Scope of Section 112
The extension of section 111 is mentioned in section 112 of the IPC. As per this section, if the person committed more than one act in the influence of instigation, then the abettor will be liable for each and every offence.
For example. X instigated Y to commit rape. Y in the influence, not only committed rape but also killed her. Now X will be liable for the Abetment to rape as well as Abetment to murder.
Scope of Section 113
This section provides for the punishment wherein there is a difference between the intended effect and the actual effect that occurred after the commission of the offence.
Scope of Section 114
Section 114 deals with those cases wherein the actual crime is committed in the presence of an abettor. It is important to note that his mere presence will not make him liable for the offence. He must be sufficiently near to give assistance or he must participate in the alleged offence.
Scope of Section 115
It provides for the punishment of abetment of those offences which attract the death sentence. It comprises of two situations –
1). When the Offence was not committed in consequence of abetment then the punishment is 7 years and fine.

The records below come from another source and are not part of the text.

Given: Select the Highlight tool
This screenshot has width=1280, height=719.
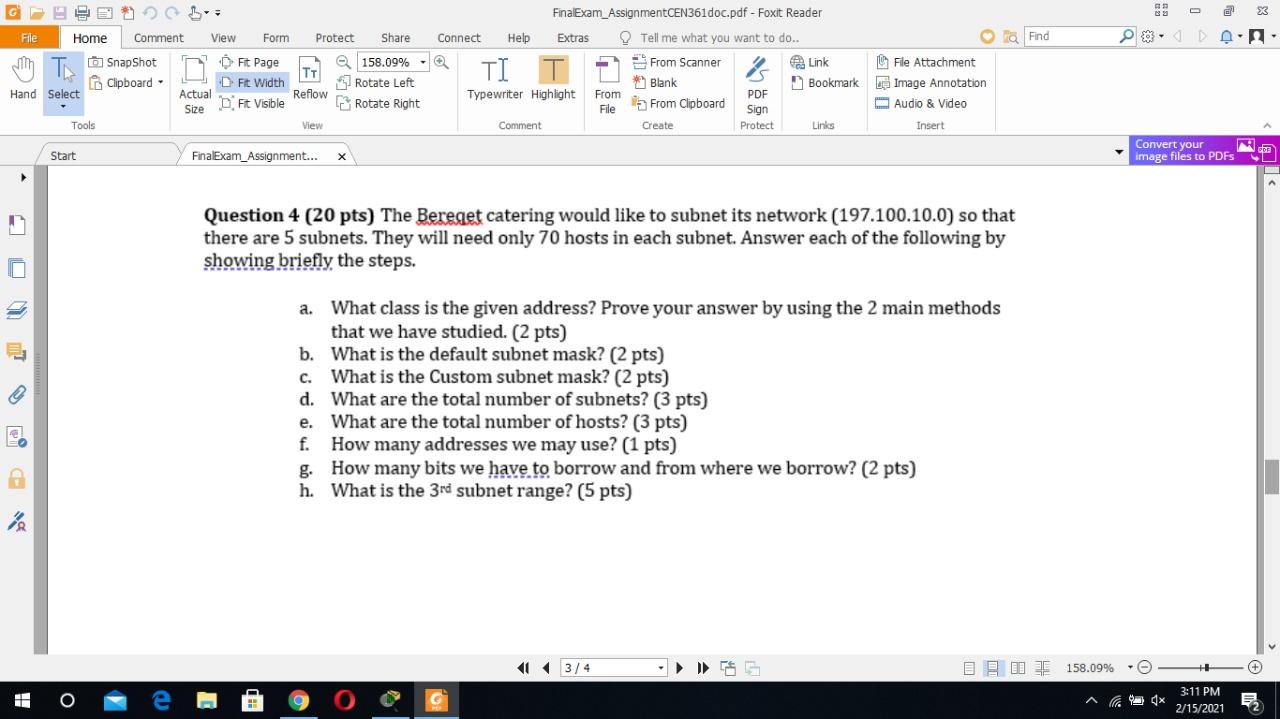Looking at the screenshot, I should coord(552,80).
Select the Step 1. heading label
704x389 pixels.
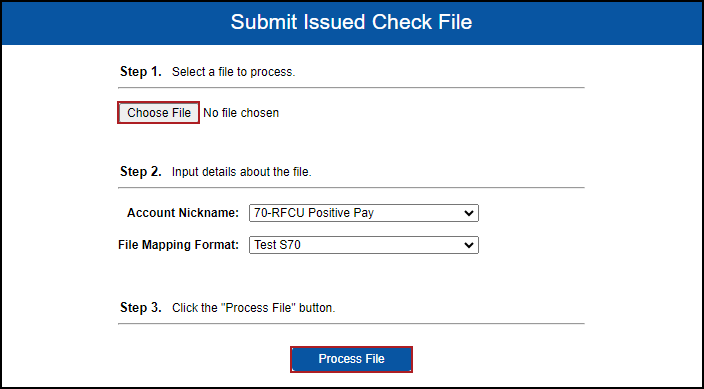click(141, 71)
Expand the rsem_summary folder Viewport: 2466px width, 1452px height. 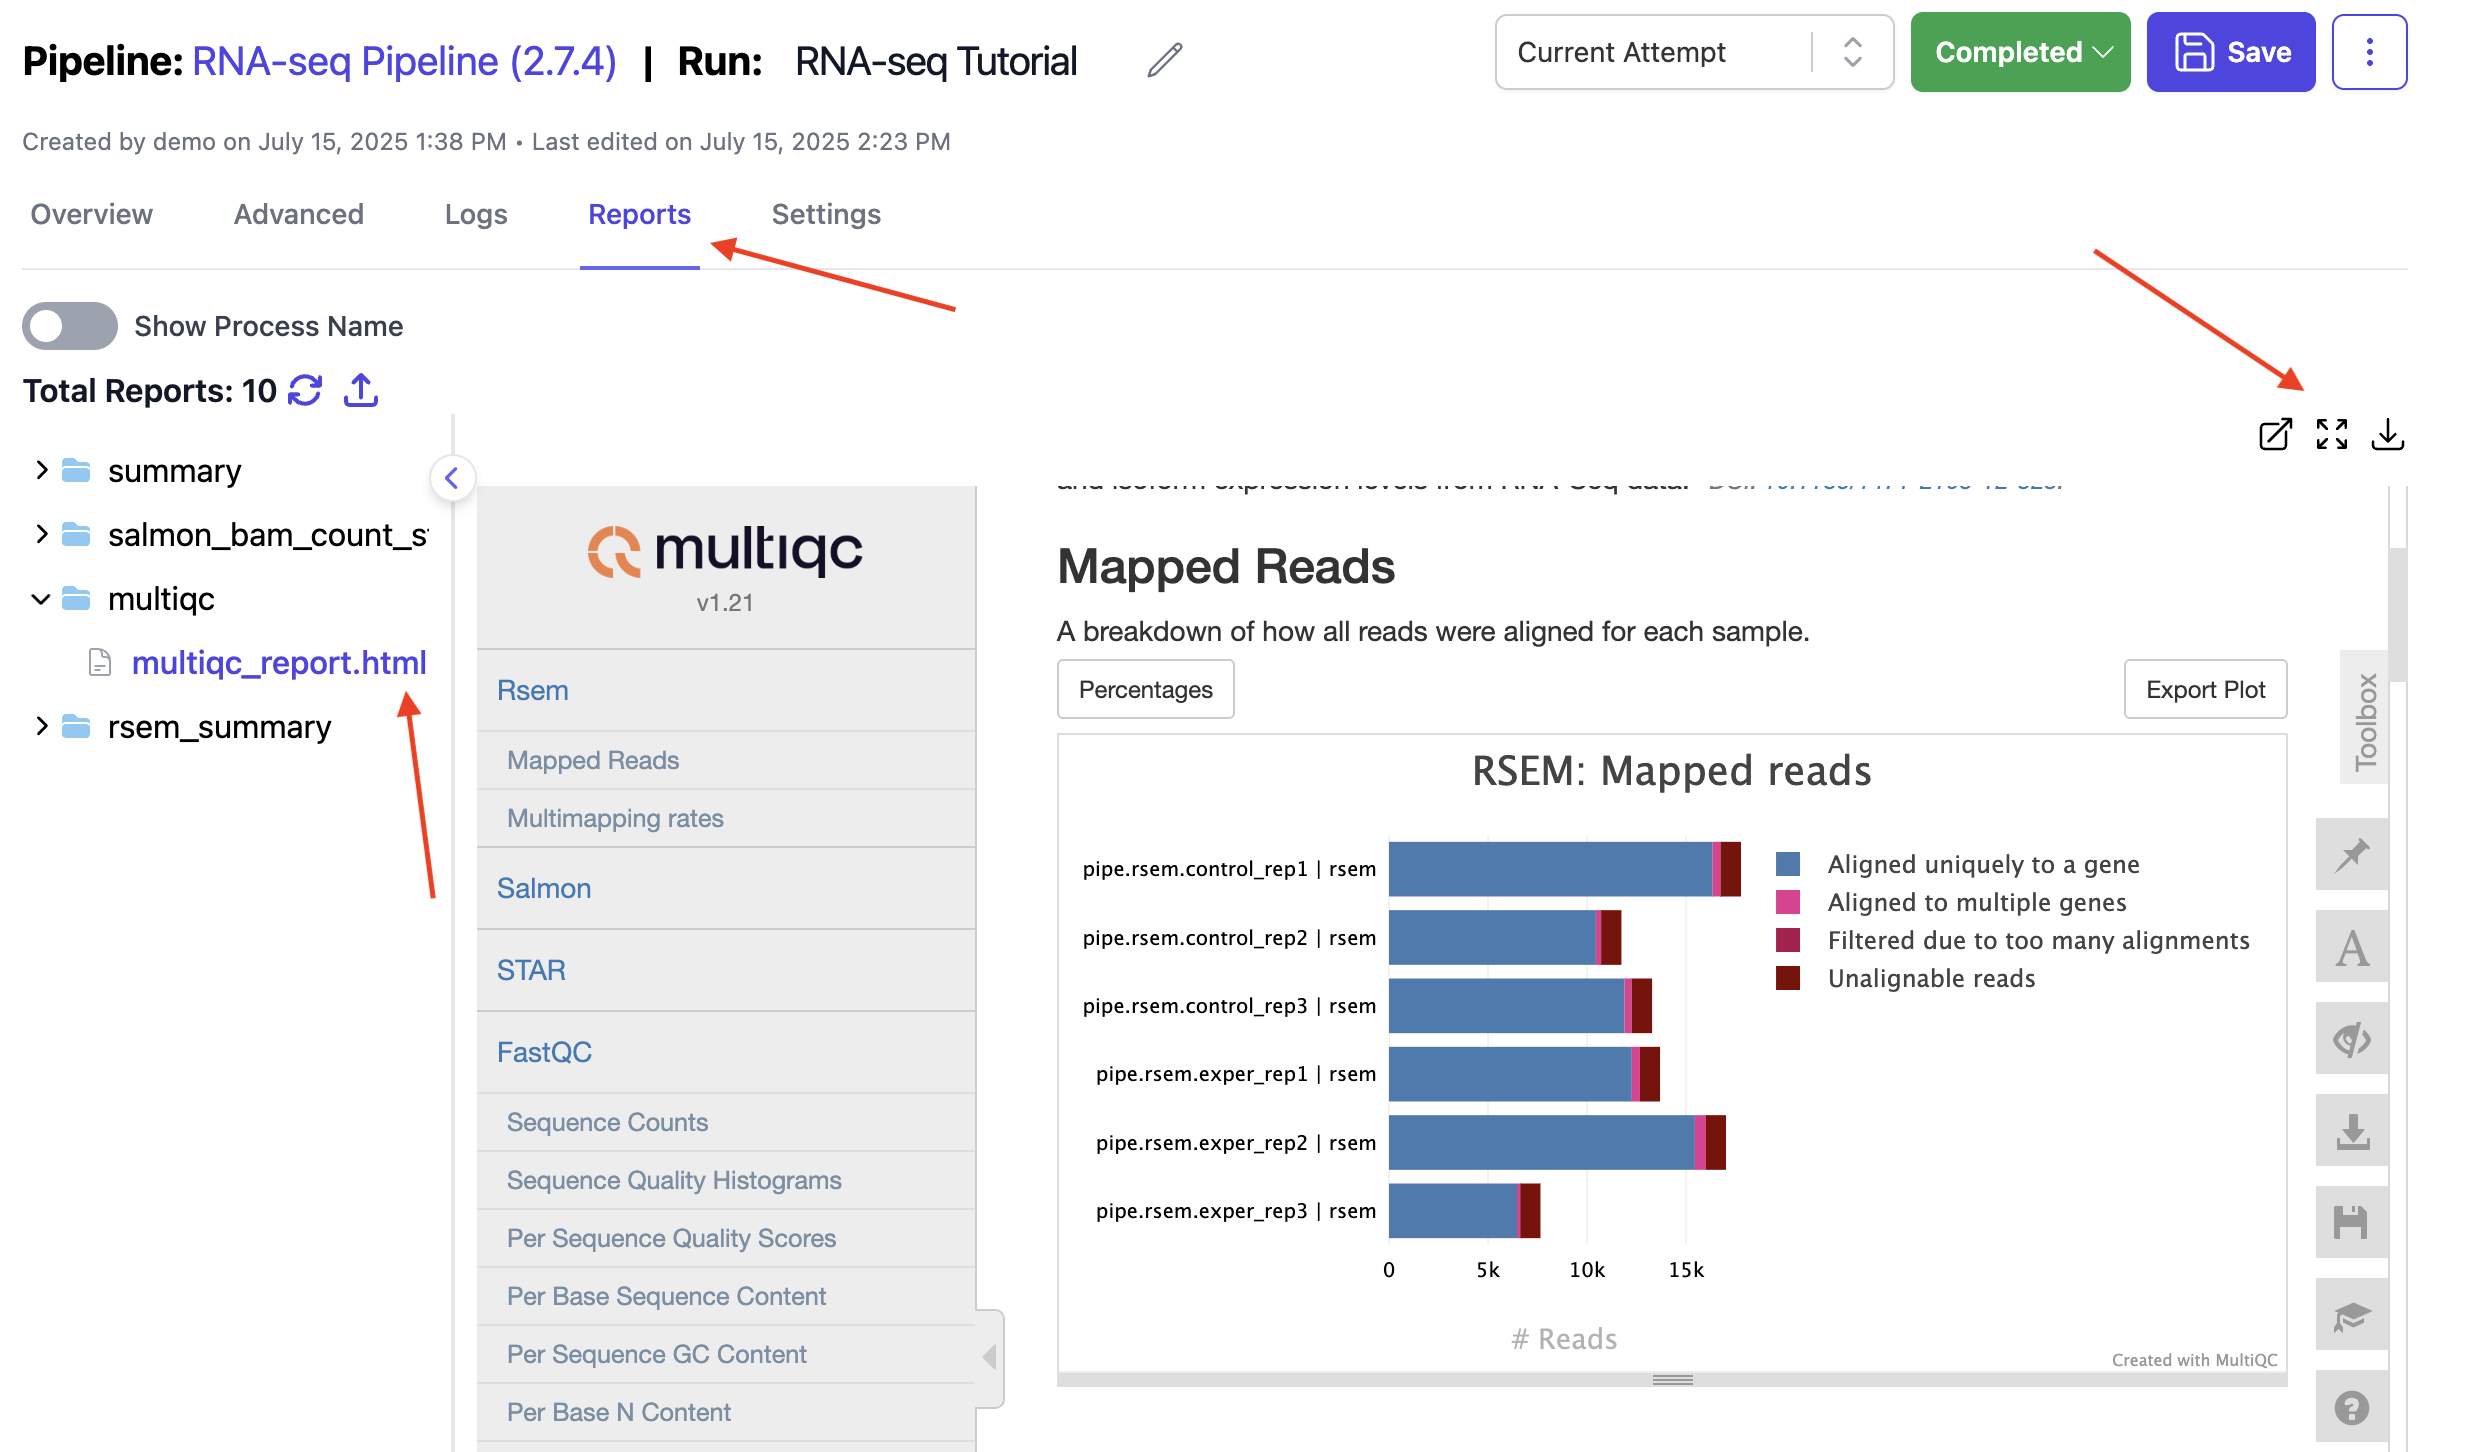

2). When the Offence was committed in the consequence of abetment then the punishment will be 14 years as well as a fine.
Scope of Section 116
Section 116 deals with the punishment of abetment for those offences which attract the punishment of imprisonment for life. It also comprises 2 things
1). When the offence is committed in consequence of abetment then he is entitled to the punishment of 1/4th of the offence as well as of the fine.
2). When the offence is committed by a public servant then the punishment is 1/2th of the actual offence as well as a fine.
Scope of Section 118-120
Section 118 of the IPC provides punishment for intentional facilitation in the crime. Section 119 provides punishment of public servants in the offence of abetment. Lastly, Section 120 of the code, provides for the punishment of deliberately hiding the identity for the offence of abetment.
The offence of abutment is based on the principle of natural justice which provides for punishment for maintaining just and fair law. It is based on jurisprudence that the accomplices in the crime shall also be punished with the main offender.